Recent high-sensibility, high-dispersion spectroscopic observations by spacecraft and astronomical telescopes are revealing not only the chemical composition of the surface layers and atmospheres of solar system bodies, but also the atmospheric composition of exoplanets. Detailed spectroscopic data acquired in the laboratory are essential for the interpretation of these spectroscopic observations. Therefore, we have developed a liquid nitrogen-cooled cryostat that can reproduce the low-temperature and low-pressure astronomical environment. Then, a low-temperature spectroscopic imaging system adaptable to a variety of chemical species was assembled (Koga et al. (2024)). In this presentation, focused on SO₂, which can be measured with this system and is dominant in the atmosphere and surface of Jupiter's moon Io, which is the most volcanically active object in the solar system.
Io is supplied with the mainly SO₂ gas by volcanic eruptions, forming a tenuous atmosphere about 10^-3 Pa. Io's surface cools to about 90 K at nighttime and during Jupiter's eclipse, and SO₂ gas in the atmosphere condenses to form frost-like SO₂ solids on the surface. On the other hand, in the daytime, sunlight heats the surface to about 120 K, causing some of the SO₂ solids to sublimate. The Galileo spacecraft has observed the near-infrared spectroscopy of the Io surface and found that the size and density of the SO₂ solids vary with the location of the Io surface (Douté et al. (2001)). A small number of simulated mid-infrared spectroscopy experiments (e.g., Nash and Betts (1995)) have also been performed in the past to elucidate the physical properties of SO₂ solids. However, the mechanism of denaturation of SO₂ solids by heat or UV light in the Io’s surface environment and its correspondence to the spectra have not been elucidated yet.

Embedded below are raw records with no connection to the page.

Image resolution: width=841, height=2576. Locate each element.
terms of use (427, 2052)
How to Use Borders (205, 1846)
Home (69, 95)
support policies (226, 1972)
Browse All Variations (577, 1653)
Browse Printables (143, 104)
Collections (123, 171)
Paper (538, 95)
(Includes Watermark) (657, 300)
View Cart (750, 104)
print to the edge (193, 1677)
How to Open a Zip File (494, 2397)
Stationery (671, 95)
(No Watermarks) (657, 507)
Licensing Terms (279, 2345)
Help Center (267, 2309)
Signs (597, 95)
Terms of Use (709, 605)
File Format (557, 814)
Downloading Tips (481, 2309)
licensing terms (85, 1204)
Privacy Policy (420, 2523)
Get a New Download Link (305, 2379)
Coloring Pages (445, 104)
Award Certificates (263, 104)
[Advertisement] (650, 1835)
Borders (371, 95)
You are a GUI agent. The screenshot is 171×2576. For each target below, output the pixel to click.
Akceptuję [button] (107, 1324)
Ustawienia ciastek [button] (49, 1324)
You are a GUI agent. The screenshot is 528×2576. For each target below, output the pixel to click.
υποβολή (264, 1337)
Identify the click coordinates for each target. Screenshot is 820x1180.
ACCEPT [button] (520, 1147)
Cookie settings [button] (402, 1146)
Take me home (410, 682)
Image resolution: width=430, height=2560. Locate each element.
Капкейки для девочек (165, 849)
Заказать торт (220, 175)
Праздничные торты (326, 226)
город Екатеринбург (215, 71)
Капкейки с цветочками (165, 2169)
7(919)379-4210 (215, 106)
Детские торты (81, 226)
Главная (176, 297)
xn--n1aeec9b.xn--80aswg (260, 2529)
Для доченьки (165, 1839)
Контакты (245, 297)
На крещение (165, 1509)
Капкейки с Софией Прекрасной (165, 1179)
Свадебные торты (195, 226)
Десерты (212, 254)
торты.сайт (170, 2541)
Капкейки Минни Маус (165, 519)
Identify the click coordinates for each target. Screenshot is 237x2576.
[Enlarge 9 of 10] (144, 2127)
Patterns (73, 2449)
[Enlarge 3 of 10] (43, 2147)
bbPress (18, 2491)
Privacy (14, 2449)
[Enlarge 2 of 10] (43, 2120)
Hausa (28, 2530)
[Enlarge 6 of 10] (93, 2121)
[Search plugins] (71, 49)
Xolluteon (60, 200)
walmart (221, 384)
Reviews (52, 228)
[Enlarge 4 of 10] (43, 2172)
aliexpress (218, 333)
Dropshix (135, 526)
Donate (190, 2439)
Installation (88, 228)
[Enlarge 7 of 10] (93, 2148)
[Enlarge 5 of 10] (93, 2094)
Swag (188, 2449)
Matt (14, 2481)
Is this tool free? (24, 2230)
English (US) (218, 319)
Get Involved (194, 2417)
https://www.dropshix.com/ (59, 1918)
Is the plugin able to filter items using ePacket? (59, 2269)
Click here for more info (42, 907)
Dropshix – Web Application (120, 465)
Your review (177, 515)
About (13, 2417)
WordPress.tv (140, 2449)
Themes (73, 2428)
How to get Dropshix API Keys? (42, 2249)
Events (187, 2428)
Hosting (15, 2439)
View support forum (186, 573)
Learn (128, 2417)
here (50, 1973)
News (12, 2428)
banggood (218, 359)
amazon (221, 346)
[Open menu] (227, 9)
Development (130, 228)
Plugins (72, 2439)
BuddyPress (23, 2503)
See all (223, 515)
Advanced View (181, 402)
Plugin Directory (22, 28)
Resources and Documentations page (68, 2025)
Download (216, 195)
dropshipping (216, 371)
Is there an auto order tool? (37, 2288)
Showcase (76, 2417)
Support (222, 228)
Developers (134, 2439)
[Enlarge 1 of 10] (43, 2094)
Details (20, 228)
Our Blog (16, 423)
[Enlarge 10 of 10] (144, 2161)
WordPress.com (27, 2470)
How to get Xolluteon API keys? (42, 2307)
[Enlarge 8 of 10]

In this study, SO₂ solids were deposited in the developed cryostat to reproduce the low-temperature and low-pressure environment of the Io surface, and the annealing and UV irradiation processes were measured spectroscopically to elucidate the denaturation mechanism of the SO₂ solids. An imaging Fourier transform mid-infrared spectrometer (2D FT-MIR), based on near-common-path wavefront-division phase-shift interferometry (Qi et al. (2015)), was used as the spectrometer to acquire mid-infrared transmission absorption spectra in spatial two-dimensions. The following operations were performed in this experiment. (1) Depressurize a vacuum chamber of the cryostat to about 10^-3 Pa, (2) ZnSe substrate on the sample holder was cooled down to about 90 K, (3) SO₂ gas was jetted into the vacuum chamber to deposit SO₂ solids on the cooled ZnSe substrate, (4) Annealing at ~90 K−120 K and irradiation with UV light (~190 nm−340 nm) from a deuterium lamp while performing spectral measurements. A strong band at ~7.5 μm (SO₂ ν₃ region) and a weak band at ~8.7 μm (SO₂ ν₁ region) were observed, but the band intensity ratio in the ν₁ region was irreversibly enhanced versus temperature after one annealing. In this presentation, the change in the band intensity ratio after multiple annealing will be discussed. Furthermore, the formation of SO₃ and an unknown absorption material with a peak around 7.4 µm was confirmed by UV irradiation (Negishi et al., The 23rd Symposium on Molecular Spectroscopy). For SO₃, the bond dissociation energy of the SO₂ molecule is 218.7 nm, suggesting that it was formed by a competitive reaction between dissociation-recombination reactions and a concerted reaction (Ito et al. (2023)) caused by the excess energy captured by the intersystem crossing associated with the electronic excitation (B←X band). In this presentation, UV irradiation with a long-pass filter with a cut-on wavelength of 250 nm will be carried out to discuss whether dissociation-recombination reactions or concerted reactions are the predominant reaction pathway for the formation of the unknown absorption material.